Two researchers in the Department of Educational Psychology, Alisha Wackerle-Hollman, senior research associate in school psychology, and Scott McConnell, professor of special education—along with Lori Erickson, assistant director in St. Paul Public Schools (SPPS) Office of Early Learning, and colleagues—recently received a $400,000, two-year grant from the Institute for Education Sciences (IES). Their grant, “Addressing the Growing Diversity of Preschool Populations through Low Incidence Language Barriers: Hmong Language Development to Improve Assessment Approaches,” aims to explore, understand, and document Hmong language development.
“Our IGDILab team is pleased to partner with SPPS on such an important venture. We jointly recognize the importance of Hmong language development to the local community and look forward to learning how early language development affects young Hmong-English bilingual students’ language and literacy development,” said McConnell.
Wackerle-Hollman and Erickson will co-lead the project, focusing on the community’s expertise in Hmong language to understand how the language develops. St Paul is home to the largest urban Hmong population in the nation and nearly a quarter of enrolled SPPS students are Hmong. They’ll use these findings to develop a Hmong language version of the Individual Growth and Development Indicators (IGDIs)—brief, easy to use measures of early language and literacy designed for use with preschool children. The new measures will be used by educators to assess Hmong preschool children’s early language and literacy skills.
“IGDILab continues to pursue the development of meaningful measures for communities that are underserved, including bilingual students,” said Wackerle-Hollman. “This began with early language and literacy measures for Spanish-speaking students and continues through our partnership with St. Paul public schools to develop high quality measures for Hmong students.”

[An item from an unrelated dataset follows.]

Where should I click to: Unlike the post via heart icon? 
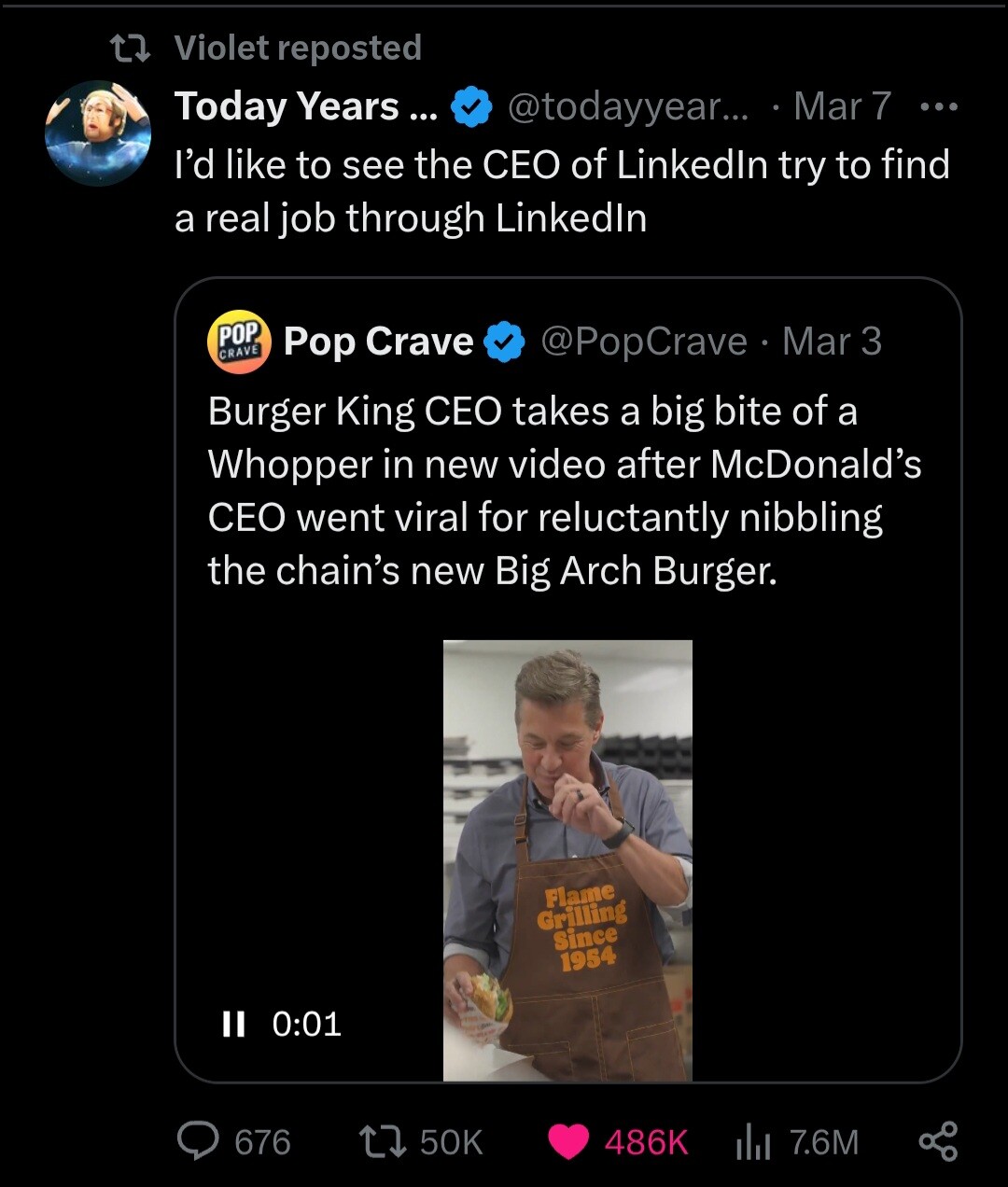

IGDILab is a research lab at the University of Minnesota led by Wackerle-Hollman and McConnell. The lab researches, designs, and tests IGDI measures to support data-based decision making by teachers, early childhood professionals, parents, and others to help improve early childhood outcomes. IGDILab has secured over $5 million in funding in the past decade to pursue complementary research including the assessment of English and Spanish language and early literacy development for children three, four, and five years of age as well as supporting resources to facilitate data-based decisions using scores derived from IGDIs.